News   28-06-2025 12:35 WIB

Brigjen Dody Triwinto Kunjungi TNTN untuk Dialog Langsung dengan Masyarakat, DPRD Riau: Satgas PKH Transparan Ungkap Soal Penguasa Lahan Ilegal

Brigjen Dody Triwinto Kunjungi TNTN untuk Dialog Langsung dengan Masyarakat, DPRD Riau: Satgas PKH Transparan Ungkap Soal Penguasa Lahan Ilegal
Tim PKH yang dipimpin Brigjen Dody Triwinto melakukan kunjungan ke TNTN Pelalawan. 

PEKANBARU — Tim Penertiban Kawasan Hutan (PKH) yang dipimpin Brigjen Dody Triwinto melakukan kunjungan ke Taman Nasional Tesso Nilo (TNTN) di Dusun Toro Jaya, Desa Lubuk Kembang Bunga, Kecamatan Ukui, Kabupaten Pelalawan.

"Satgas PKH diminta dapat transparan untuk mengungkap soal data penguasa lahan ilegal." 

"Rakyat berhak tahu apa yang sedang dikerjakan negara dalam menertibkan kawasan hutan yang selama ini dikuasai secara ilegal," kata Ketua Komisi III DPRD Riau, Edi Basri, memberikan apresiasi atas langkah awal Satuan Tugas Penyelesaian Penguasaan Tanah dalam Kawasan Hutan (Satgas PKH) yang mulai melakukan penanganan di kawasan TNTN, Jumat (27/6).

Sebelumnya, Tim Pengarah Satuan Tugas PKH mengunjungi Kawasan TNTN di Dusun Toro Jaya, Desa Lubuk Kembang Bunga, Kecamatan Ukui, Kabupaten Pelalawan, pada Rabu 11 Juni 2025.

Kunjungan ini bertujuan untuk melakukan dialog langsung dengan masyarakat yang bermukim di area tersebut, didampingi oleh unsur Pemprov Riau dan Pemkab Pelalawan, termasuk Bupati Zukri Misran dan Kapolres Pelalawan AKBP Afrizal Asri.
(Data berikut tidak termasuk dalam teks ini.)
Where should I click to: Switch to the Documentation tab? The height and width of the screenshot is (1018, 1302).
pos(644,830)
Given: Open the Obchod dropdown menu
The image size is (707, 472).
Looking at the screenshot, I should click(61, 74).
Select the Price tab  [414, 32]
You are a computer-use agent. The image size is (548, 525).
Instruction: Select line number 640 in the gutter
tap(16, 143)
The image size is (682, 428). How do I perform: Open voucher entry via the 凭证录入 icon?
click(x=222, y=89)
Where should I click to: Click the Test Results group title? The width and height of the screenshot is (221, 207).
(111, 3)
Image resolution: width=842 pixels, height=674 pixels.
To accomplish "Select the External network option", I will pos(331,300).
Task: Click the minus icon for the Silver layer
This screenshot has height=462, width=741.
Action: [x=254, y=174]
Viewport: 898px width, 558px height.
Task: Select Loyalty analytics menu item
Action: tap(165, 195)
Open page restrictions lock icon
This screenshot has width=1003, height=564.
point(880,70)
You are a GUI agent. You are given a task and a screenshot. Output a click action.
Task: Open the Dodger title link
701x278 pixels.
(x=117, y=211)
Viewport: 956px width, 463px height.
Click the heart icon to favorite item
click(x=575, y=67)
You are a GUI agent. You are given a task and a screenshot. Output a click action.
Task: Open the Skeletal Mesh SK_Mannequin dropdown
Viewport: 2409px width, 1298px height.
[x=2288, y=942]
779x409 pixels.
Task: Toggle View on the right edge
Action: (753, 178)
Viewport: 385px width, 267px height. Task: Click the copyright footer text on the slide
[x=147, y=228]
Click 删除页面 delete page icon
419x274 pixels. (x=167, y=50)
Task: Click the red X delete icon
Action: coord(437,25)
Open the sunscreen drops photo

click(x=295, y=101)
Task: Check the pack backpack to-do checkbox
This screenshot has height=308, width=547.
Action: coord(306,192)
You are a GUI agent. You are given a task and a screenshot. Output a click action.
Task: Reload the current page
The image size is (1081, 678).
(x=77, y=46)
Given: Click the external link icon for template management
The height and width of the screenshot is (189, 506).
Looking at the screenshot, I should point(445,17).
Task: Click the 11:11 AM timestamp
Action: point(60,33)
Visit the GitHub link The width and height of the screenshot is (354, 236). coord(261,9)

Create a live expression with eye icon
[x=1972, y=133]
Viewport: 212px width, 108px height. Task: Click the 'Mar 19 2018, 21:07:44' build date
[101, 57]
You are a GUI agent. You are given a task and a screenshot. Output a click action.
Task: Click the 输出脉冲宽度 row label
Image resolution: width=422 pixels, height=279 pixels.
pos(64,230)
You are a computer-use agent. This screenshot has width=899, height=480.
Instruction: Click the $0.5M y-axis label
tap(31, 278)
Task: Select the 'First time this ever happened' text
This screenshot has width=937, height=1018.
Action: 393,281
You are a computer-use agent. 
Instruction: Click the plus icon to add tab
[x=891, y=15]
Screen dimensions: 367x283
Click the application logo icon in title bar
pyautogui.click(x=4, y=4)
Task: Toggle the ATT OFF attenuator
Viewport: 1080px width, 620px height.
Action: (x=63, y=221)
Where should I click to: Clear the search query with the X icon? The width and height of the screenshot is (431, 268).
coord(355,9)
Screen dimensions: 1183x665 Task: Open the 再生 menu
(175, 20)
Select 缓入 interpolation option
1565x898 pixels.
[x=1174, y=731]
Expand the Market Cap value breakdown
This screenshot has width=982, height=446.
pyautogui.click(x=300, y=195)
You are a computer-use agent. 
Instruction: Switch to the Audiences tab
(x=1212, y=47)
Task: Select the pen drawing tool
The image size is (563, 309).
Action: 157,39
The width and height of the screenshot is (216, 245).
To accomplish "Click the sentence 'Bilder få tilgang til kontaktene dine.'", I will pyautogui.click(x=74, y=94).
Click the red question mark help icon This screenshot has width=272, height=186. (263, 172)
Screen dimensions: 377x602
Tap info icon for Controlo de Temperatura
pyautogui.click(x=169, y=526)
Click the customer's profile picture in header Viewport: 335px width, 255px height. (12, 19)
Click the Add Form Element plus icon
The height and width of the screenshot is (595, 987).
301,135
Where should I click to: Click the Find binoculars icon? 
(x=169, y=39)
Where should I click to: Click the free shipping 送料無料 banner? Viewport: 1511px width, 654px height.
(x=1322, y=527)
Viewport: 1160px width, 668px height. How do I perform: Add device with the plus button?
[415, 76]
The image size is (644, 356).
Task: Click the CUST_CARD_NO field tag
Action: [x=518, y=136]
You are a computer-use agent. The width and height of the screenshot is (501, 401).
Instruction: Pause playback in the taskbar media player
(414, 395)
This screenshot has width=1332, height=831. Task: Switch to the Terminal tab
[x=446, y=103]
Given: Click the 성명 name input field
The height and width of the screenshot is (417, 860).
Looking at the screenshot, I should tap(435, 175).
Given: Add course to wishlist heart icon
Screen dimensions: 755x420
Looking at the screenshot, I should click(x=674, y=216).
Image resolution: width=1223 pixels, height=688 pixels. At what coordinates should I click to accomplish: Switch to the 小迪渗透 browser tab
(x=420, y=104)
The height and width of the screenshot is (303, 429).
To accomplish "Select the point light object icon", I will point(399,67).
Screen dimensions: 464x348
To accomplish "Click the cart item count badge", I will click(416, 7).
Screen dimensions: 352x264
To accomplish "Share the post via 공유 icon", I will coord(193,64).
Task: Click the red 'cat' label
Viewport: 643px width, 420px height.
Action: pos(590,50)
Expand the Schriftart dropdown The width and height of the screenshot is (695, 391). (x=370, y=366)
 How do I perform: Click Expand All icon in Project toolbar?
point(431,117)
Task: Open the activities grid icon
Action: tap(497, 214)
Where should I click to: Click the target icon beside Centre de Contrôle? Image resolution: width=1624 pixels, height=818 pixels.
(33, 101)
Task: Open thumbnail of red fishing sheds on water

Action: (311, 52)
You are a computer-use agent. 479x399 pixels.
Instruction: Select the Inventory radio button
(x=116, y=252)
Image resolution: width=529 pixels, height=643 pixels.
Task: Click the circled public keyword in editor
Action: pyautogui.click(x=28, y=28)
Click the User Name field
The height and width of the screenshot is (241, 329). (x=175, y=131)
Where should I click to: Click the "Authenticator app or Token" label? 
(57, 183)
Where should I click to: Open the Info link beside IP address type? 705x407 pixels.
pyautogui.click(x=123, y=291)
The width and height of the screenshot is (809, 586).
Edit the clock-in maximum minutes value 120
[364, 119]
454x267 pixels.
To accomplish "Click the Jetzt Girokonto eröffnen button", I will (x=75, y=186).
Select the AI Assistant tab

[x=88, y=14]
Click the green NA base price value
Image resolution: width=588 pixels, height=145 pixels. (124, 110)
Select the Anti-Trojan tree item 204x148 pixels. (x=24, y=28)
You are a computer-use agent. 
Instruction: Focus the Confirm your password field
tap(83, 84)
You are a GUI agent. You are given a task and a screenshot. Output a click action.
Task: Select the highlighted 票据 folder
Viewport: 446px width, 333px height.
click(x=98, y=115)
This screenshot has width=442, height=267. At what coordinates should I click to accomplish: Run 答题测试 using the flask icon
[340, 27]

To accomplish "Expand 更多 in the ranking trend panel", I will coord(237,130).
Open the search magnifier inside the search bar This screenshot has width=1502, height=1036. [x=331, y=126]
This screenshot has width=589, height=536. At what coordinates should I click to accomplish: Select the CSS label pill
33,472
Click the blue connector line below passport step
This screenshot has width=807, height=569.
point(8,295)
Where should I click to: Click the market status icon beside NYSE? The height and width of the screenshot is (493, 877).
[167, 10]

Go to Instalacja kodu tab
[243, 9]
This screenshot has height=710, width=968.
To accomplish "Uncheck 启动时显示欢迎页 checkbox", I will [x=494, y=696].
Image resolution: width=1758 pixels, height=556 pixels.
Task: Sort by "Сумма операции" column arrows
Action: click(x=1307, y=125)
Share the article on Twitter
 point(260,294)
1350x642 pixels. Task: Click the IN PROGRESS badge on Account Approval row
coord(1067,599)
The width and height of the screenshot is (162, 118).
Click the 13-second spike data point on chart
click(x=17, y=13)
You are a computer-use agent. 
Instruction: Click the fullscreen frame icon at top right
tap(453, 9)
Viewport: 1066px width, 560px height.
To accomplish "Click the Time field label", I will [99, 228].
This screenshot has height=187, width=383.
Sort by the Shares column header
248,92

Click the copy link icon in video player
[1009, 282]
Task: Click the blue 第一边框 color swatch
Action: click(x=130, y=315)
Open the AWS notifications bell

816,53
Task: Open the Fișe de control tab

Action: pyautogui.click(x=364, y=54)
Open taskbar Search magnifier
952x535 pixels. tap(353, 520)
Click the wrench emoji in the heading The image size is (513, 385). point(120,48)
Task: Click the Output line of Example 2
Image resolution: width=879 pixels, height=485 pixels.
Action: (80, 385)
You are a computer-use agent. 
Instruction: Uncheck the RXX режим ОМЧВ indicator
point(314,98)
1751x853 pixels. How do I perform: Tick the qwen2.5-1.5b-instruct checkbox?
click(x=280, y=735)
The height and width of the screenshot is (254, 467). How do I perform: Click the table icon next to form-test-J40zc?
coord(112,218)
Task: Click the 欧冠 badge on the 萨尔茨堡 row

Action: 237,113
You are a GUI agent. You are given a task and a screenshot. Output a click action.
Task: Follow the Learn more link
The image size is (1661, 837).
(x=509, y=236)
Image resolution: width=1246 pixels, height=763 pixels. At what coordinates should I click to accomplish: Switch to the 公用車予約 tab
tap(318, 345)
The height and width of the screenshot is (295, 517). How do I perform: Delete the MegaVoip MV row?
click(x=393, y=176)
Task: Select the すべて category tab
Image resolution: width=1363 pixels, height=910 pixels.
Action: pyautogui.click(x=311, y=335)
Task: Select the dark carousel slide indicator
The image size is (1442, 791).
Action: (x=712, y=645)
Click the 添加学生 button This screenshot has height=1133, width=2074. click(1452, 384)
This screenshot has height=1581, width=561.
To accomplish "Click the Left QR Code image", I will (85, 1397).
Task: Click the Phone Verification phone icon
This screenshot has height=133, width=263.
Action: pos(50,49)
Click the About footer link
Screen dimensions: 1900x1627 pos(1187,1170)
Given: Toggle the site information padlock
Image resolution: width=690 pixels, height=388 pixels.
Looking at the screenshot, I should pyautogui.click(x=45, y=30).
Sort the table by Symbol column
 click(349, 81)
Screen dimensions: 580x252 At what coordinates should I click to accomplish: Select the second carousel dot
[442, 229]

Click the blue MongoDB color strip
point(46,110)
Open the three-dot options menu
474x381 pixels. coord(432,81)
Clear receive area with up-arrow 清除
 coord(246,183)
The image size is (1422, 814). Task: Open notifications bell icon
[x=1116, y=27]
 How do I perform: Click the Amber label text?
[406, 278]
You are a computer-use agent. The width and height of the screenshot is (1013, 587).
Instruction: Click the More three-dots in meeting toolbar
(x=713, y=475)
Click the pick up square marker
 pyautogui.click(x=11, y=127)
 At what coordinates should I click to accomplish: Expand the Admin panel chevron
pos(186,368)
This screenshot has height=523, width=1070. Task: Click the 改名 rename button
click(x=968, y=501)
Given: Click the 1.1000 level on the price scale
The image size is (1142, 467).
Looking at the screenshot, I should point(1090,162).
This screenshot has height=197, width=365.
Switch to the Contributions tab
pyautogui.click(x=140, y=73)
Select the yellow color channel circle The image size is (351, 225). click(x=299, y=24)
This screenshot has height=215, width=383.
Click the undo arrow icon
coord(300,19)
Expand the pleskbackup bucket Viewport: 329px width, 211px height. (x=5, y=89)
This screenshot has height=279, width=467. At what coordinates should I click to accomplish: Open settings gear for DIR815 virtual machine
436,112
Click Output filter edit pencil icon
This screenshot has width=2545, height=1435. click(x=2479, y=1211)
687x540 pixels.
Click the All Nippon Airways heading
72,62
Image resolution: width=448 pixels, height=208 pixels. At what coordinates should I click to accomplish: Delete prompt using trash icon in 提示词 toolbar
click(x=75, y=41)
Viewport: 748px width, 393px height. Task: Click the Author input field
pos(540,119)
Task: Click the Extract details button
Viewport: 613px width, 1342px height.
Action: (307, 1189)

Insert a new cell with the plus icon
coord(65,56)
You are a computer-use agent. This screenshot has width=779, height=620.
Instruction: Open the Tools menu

Kegiatan diawali dengan pemasangan plang simbolis dan paparan oleh Wadansat PKH Wilayah Sumatra, Brigjen TNI Dody Triwinto.

Dalam kesempatan dialog, Bupati Zukri Misran menyampaikan komitmen Pemda untuk memperjuangkan hak-hak masyarakat dan mencarikan solusi penyelesaian permasalahan lahan.

Perwakilan masyarakat kemudian berdialog langsung dengan Brigjen TNI Dody Triwinto, menyampaikan tuntutan mereka terkait solusi yang dapat menyejahterakan masyarakat dan meminta pertanggungjawaban pemerintah terkait permasalahan lahan.

Brigjen TNI Dody Triwinto menanggapi tuntutan tersebut dengan mempersilakan perwakilan warga untuk datang ke Posko PKH di Kejaksaan Tinggi Riau guna mencari solusi bersama.

Masyarakat menyampaikan empat tuntutan utama, yaitu meminta solusi yang bisa mensejahterakan masyarakat, meminta pertanggungjawaban dari pemerintah terkait permasalahan lahan, meminta hak-hak masyarakat untuk tetap memanen kelapa sawit yang sudah ditanam, dan meminta pemerintah untuk menghargai masyarakat.

Kegiatan ini berlangsung dalam keadaan kondusif, menunjukkan harapan adanya kelanjutan dialog dan komunikasi antara pemerintah dan masyarakat untuk mencari solusi terbaik.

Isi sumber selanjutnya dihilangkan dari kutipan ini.